Work instruction: Every line below should be copied exactly; drop the pictures.

[Start of Attachment]

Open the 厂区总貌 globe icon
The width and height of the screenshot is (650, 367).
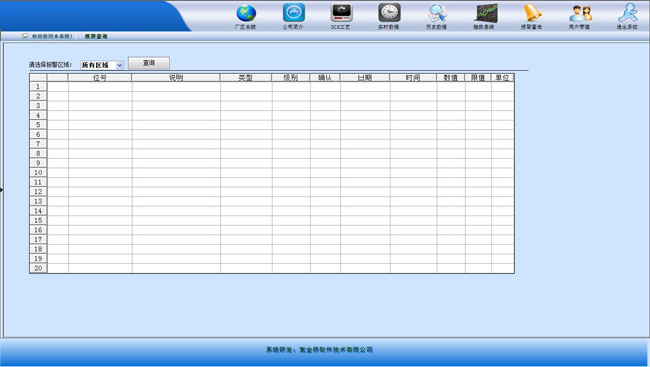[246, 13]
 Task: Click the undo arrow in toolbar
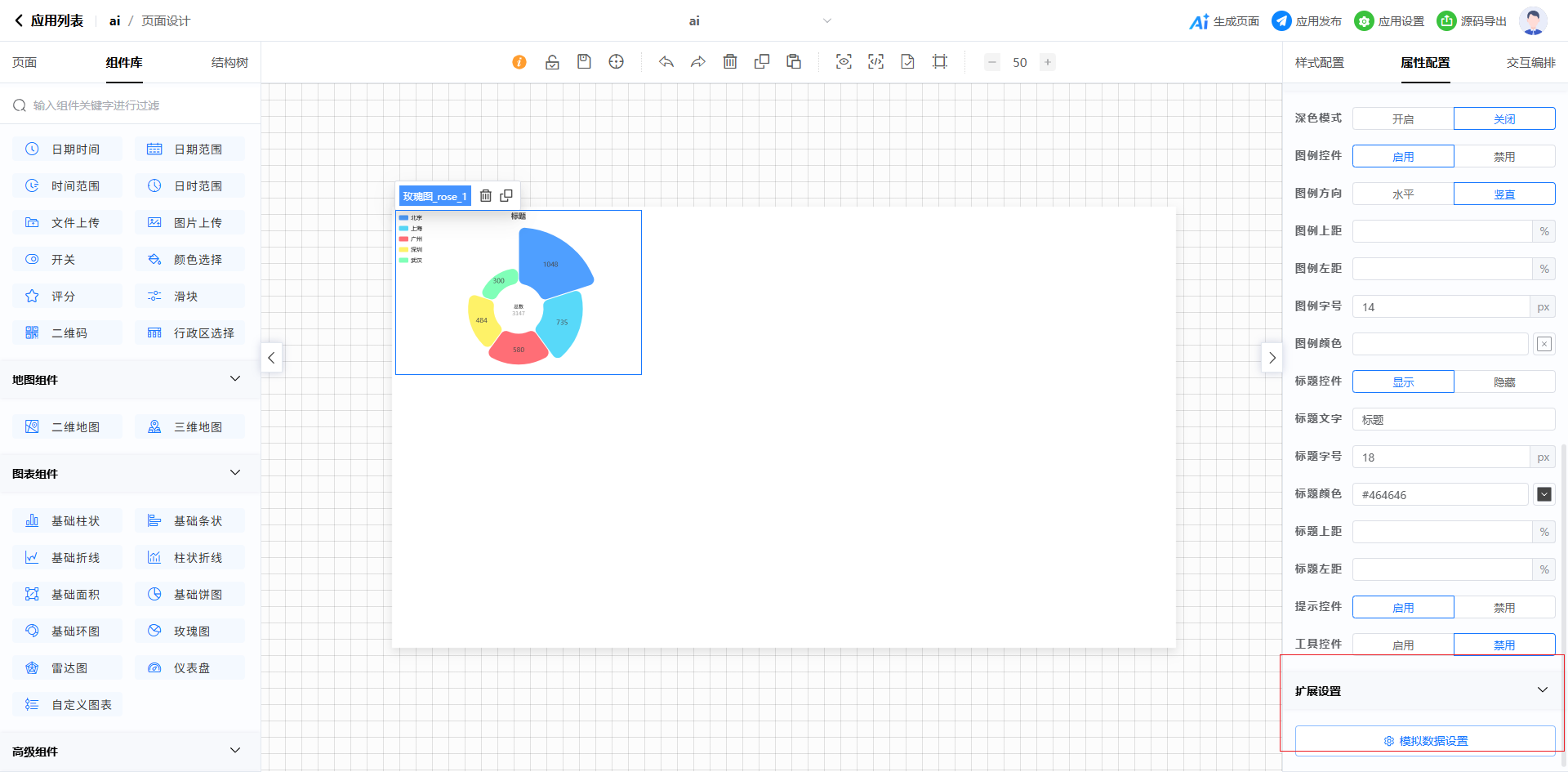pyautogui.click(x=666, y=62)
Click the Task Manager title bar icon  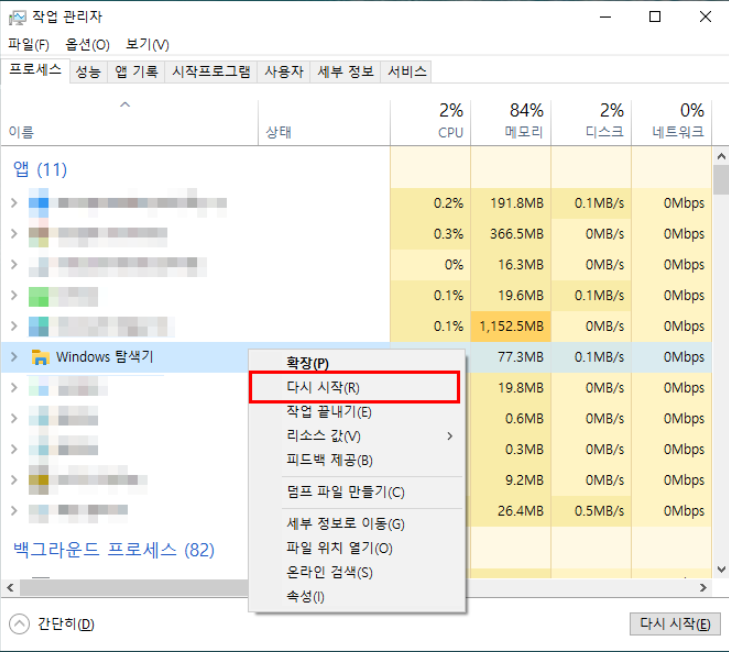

[End of Attachment]

Reply to the exercise:
Open the 厂区总貌 globe icon
The width and height of the screenshot is (650, 367).
[246, 13]
 Task: Click the undo arrow in toolbar
pyautogui.click(x=666, y=62)
Click the Task Manager title bar icon  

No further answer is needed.